▸ OPDRACHT A
Geef de rijen ongewijzigd weer, van de regel met "This screenshot has width=412, height=232." tot en met de regel met "Image resolution: width=657".

▸ GEGEVEN TEKST
§ §

Het is ook belangrijk om te onderkennen dat innovatie mogelijk moet blijven. Leveranciers moeten zich van elkaar kunnen onderscheiden. In de metafoor: het apparaat kan alleen werken met wat het stekkerblok levert. Als dat alleen de standaard is, is aan de voorkant ook alleen de standaardfunctionaliteit mogelijk en leveren alle leveranciers precies dezelfde systemen. Geen concurrentie, geen innovatie.
Een innovatief bedrijf bouwt niet wat de gebruiker nu wil, maar wat de gebruiker morgen wil. Omdat we dat nog niet kunnen weten, moet de basis flexibel zijn.
Deze inzichten stellen eisen aan de standaardisatie. Als we in de API alleen standaardiseren waar we het over eens zijn (‘de minimale standaard’), zullen leveranciers extensies gaan bouwen buiten de standaard om. Dat is hen niet kwalijk te nemen: ze moeten wel om zich te onderscheiden en ze moeten wel om te laten zien dat hun productvisie verder gaat dan wat de klant nu wil. Als de standaard die extensies niet toestaat, zullen er varianten van de standaard ontstaan en dat is het begin van het eind.
Voor de ICT industrie is dit een volstrekt normaal proces. Waarom? Omdat de ICT industrie leeft van innovatie. Iedere standaard kent dit probleem. Hoeveel extensies zijn er niet op bijvoorbeeld HTML en hoe lang heeft het wel niet geduurd voordat een pagina er hetzelfde uitzag in iedere browser? Een standaard is gevangen in een tijdsbeeld. In dit geval het beste dat wij in 2019 konden verzinnen, zonder kennis van 2020.
De truc is om de standaard flexibel te laten zijn. Laat toe dat de databron de “standaard plus meer” implementeert en de API dus ook “de standaard plus meer” kan doorgeven. Op die manier kan een innovatieve leverancier extra functionaliteit aanbieden zonder de architectuur aan te tasten.

§ §

▸ AANGELEVERDE GEGEVENS
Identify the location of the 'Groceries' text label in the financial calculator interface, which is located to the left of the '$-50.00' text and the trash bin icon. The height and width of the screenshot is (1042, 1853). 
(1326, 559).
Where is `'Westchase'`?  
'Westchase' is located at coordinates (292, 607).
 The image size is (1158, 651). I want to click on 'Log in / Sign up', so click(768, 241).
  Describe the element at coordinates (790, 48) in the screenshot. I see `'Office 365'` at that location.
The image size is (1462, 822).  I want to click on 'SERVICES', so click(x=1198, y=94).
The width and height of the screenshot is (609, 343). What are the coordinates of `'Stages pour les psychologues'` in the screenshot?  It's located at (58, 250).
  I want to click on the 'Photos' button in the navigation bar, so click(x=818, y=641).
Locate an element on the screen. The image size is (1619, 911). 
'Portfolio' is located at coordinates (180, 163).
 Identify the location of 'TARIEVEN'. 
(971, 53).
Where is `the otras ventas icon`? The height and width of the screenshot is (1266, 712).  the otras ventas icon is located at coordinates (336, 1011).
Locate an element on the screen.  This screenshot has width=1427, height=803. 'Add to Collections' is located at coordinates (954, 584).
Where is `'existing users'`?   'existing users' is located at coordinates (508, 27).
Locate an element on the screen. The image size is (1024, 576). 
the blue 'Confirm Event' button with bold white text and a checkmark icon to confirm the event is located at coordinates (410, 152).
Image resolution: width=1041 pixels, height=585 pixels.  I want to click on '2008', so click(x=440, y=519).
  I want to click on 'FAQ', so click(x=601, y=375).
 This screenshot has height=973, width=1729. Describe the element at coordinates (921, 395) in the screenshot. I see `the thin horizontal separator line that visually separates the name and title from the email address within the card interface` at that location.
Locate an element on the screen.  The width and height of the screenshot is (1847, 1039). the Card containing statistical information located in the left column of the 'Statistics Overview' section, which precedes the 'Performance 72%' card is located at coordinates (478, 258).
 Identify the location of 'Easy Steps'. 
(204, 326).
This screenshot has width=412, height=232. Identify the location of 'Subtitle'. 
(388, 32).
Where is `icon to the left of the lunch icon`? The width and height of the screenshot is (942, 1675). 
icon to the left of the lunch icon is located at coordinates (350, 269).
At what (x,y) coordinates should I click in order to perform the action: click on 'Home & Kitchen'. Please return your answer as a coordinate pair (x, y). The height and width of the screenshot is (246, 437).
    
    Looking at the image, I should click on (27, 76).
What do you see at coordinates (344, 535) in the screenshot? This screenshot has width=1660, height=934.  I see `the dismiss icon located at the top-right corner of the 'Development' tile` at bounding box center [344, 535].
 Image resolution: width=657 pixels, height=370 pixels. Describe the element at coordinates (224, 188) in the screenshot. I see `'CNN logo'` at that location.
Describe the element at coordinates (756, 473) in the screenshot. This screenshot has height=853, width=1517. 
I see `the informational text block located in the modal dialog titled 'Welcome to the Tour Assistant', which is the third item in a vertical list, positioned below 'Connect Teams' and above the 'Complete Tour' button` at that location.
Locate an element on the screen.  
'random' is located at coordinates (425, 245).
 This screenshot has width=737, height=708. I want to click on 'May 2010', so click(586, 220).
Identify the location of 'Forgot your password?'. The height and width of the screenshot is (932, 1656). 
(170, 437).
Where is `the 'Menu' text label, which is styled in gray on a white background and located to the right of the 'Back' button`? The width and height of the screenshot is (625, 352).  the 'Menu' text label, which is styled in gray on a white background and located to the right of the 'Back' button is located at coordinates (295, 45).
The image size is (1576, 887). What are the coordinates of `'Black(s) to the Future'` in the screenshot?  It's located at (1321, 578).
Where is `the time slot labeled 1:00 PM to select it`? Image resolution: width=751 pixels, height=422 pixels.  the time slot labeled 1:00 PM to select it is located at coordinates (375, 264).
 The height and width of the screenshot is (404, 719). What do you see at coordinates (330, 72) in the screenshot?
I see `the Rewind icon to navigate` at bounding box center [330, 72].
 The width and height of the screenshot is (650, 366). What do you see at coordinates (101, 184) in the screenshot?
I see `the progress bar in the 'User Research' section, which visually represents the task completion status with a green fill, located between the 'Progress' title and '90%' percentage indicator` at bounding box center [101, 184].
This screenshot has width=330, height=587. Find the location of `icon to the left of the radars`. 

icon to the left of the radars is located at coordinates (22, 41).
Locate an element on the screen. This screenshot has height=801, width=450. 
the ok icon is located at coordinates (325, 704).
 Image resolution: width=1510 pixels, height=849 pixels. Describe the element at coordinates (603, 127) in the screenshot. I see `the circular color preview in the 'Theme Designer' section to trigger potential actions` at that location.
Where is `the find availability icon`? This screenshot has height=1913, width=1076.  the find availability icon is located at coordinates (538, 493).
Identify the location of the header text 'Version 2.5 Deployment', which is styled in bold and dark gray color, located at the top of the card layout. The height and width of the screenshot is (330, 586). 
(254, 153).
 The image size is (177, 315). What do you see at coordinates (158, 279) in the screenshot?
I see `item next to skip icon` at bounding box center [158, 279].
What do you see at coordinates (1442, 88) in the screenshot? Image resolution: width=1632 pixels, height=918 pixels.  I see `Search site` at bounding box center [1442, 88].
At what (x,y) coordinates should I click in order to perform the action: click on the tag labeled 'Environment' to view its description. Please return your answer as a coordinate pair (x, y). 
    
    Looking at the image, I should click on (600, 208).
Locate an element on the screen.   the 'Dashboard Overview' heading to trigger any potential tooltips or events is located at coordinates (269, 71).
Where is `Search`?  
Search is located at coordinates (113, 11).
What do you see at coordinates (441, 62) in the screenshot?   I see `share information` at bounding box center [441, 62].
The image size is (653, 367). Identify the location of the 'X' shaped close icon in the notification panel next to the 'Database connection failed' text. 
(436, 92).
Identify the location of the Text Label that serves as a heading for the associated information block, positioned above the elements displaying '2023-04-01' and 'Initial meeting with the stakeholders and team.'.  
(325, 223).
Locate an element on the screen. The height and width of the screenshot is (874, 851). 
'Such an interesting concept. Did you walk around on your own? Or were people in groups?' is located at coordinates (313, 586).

§ §

▸ OPDRACHT B
Wat is volgens de tekst over API-standaardisatie de truc?

▸ JUISTE RESULTAAT A
This screenshot has width=412, height=232. Identify the location of 'Subtitle'. 
(388, 32).
Where is `icon to the left of the lunch icon`? The width and height of the screenshot is (942, 1675). 
icon to the left of the lunch icon is located at coordinates (350, 269).
At what (x,y) coordinates should I click in order to perform the action: click on 'Home & Kitchen'. Please return your answer as a coordinate pair (x, y). The height and width of the screenshot is (246, 437).
    
    Looking at the image, I should click on (27, 76).
What do you see at coordinates (344, 535) in the screenshot? This screenshot has width=1660, height=934.  I see `the dismiss icon located at the top-right corner of the 'Development' tile` at bounding box center [344, 535].
 Image resolution: width=657 pixels, height=370 pixels. Describe the element at coordinates (224, 188) in the screenshot. I see `'CNN logo'` at that location.

▸ JUISTE RESULTAAT B
De standaard flexibel laten zijn.